The program, which had been funded by the city and the state, has been cut completely because of city budget cuts.
David McGowan has fished at Bethel Lake since the trout program began seven years ago. Last year, he fished there more than a dozen times.
“Even though we used to kid around about fishing for trout in a lake it was an experience that we (trout anglers) all enjoyed,” McGowan said.
He introduced new people to the sport, and the Mid-Missouri Chapter of Trout Unlimited used the lake as an educational tool for the community.
“It was kind of like a gift,” McGowan said.
After the city eliminated winter trout fishing from the budget in 2008, trout anglers have been struggling to fund the program.
Last year, the trout fishing group replaced the city’s half of the funding with the help of private donors. However, the nonprofit group can't afford the city's share this year, at about $2,500, said Dean Rapp, president of the group.
The city and the trout fishing group asked the Missouri Department of Conservation to implement the fishing program at Cosmo-Bethel Park in 2003, said Mike Griggs, city park services manager.
The state department supplied the fish from a private hatchery and the other half of the money as part of a Community Assistance Program agreement between the city and the department.
The annual cost of the program ranged from $4,500 to $5,000, according to Craig Gemming, a department fisheries management biologist. Until the fall of 2008, the city set aside $2,600 for the program, Griggs said.
Both the city and the state are willing to reinstate the program in the future if it becomes financially viable.
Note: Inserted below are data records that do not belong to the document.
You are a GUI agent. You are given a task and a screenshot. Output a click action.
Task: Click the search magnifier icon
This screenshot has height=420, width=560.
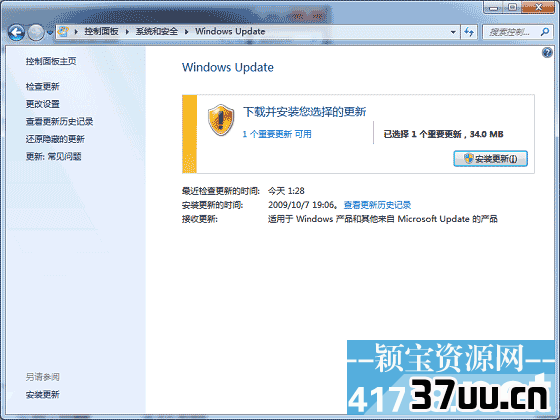click(x=545, y=32)
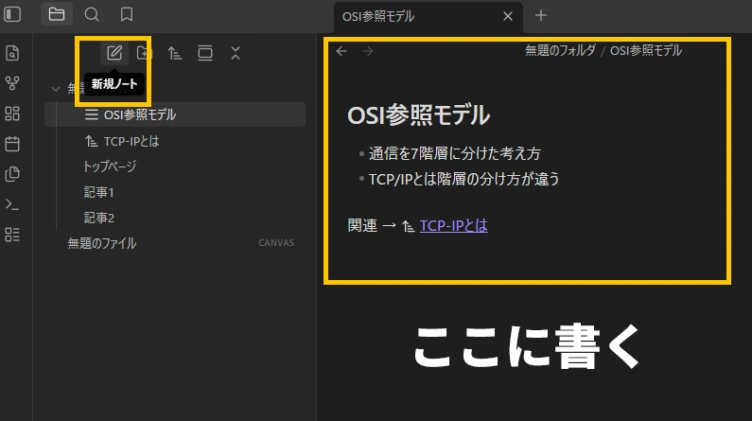Open graph view from the left ribbon
Image resolution: width=752 pixels, height=421 pixels.
pyautogui.click(x=13, y=83)
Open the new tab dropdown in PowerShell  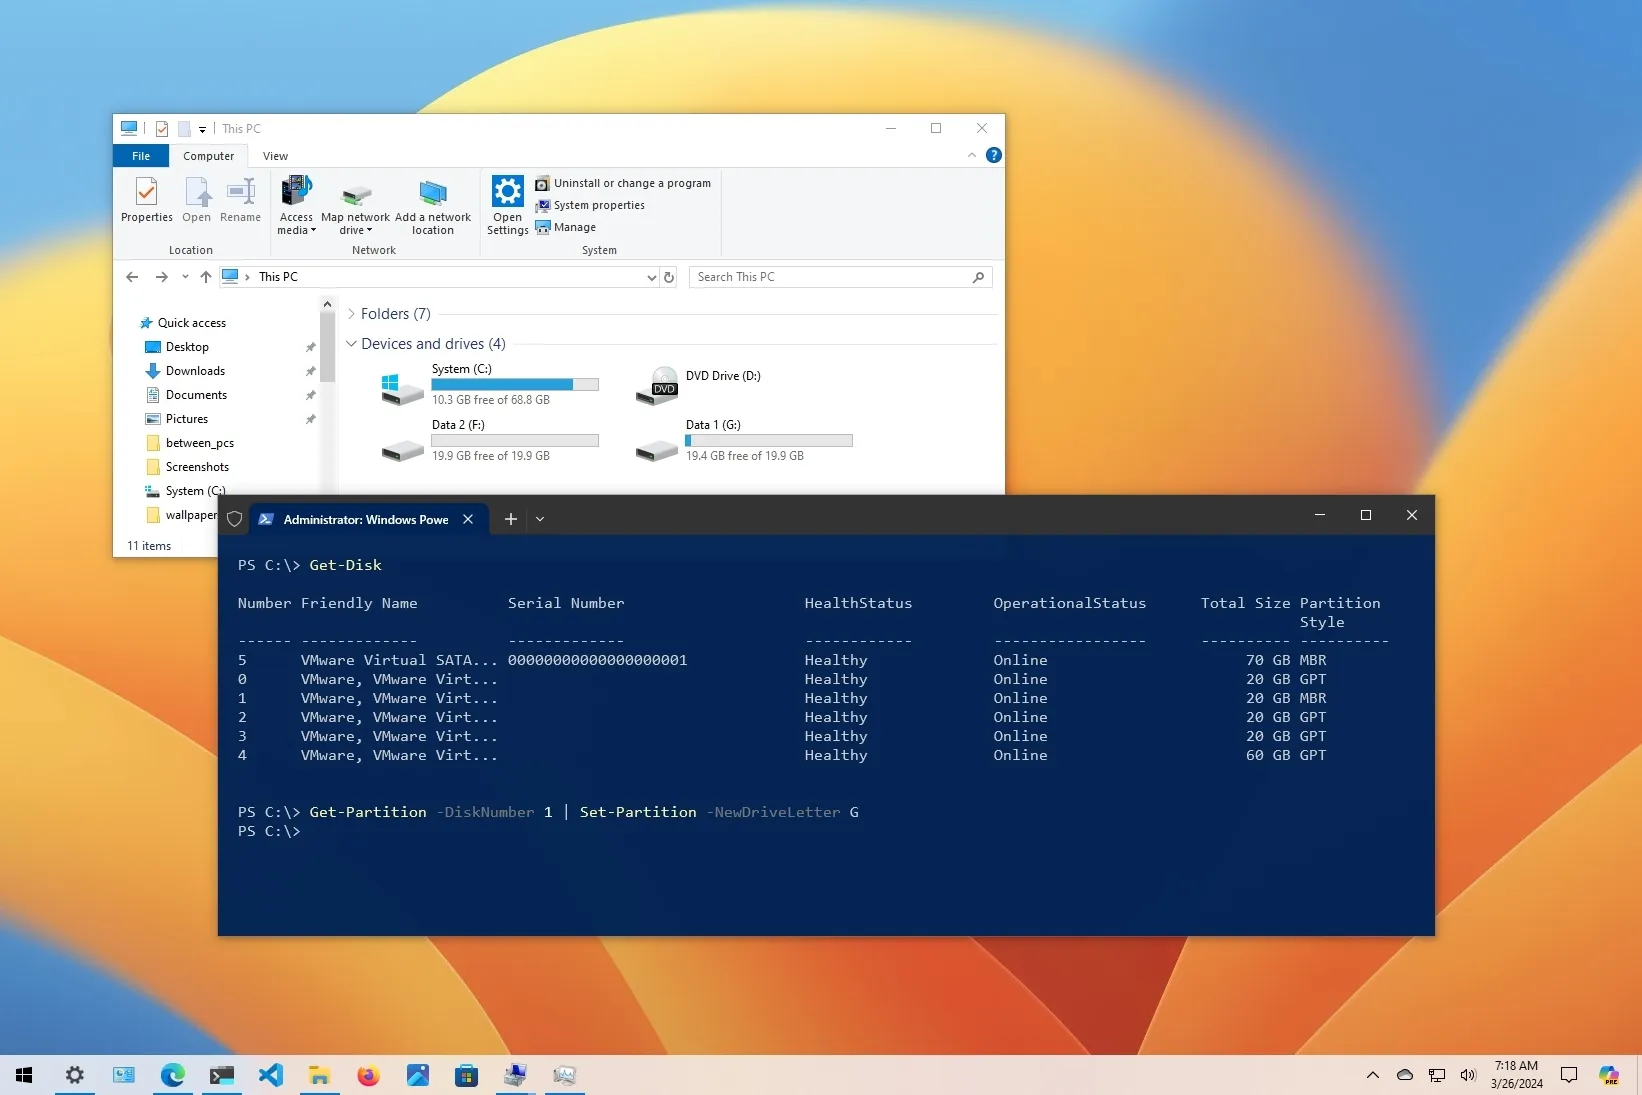point(540,519)
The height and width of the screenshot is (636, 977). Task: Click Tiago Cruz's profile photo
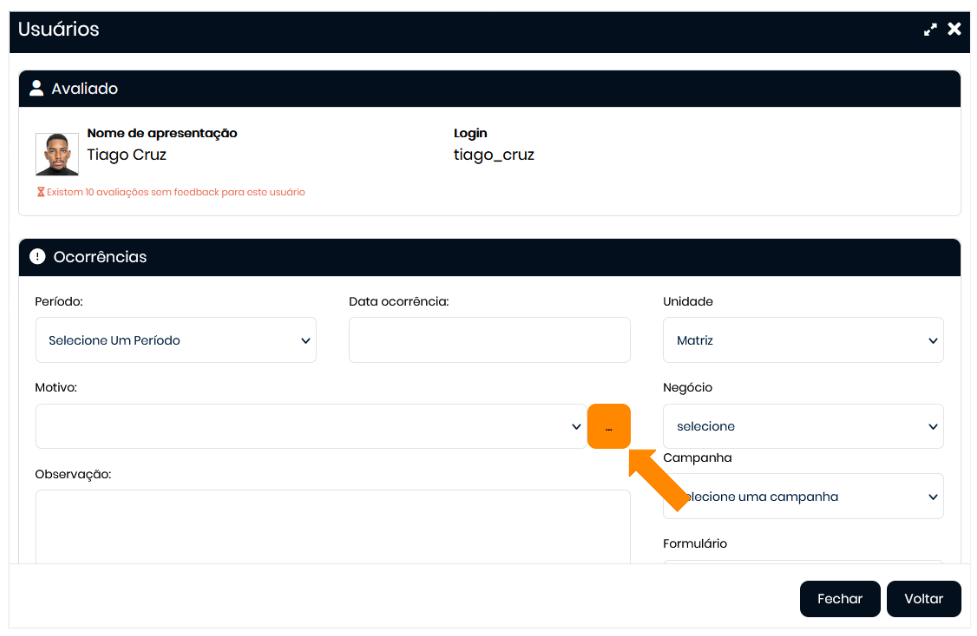pos(57,154)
Griggs said cutting the program was “purely a budget situation.” He said the city supports any program that allows young people to get outdoors.
“It was just a very educational, conservation-friendly program,” Griggs said. “And Mid-Mo Trout Unlimited was great to work with.”
Griggs said the program's fate is a City Council decision, but the economy would have to show significant improvements before any changes are likely to be made. The council will start work on next year's budget in May.
“It is going to take significant interest from the community to help push this program to the forefront,” he said.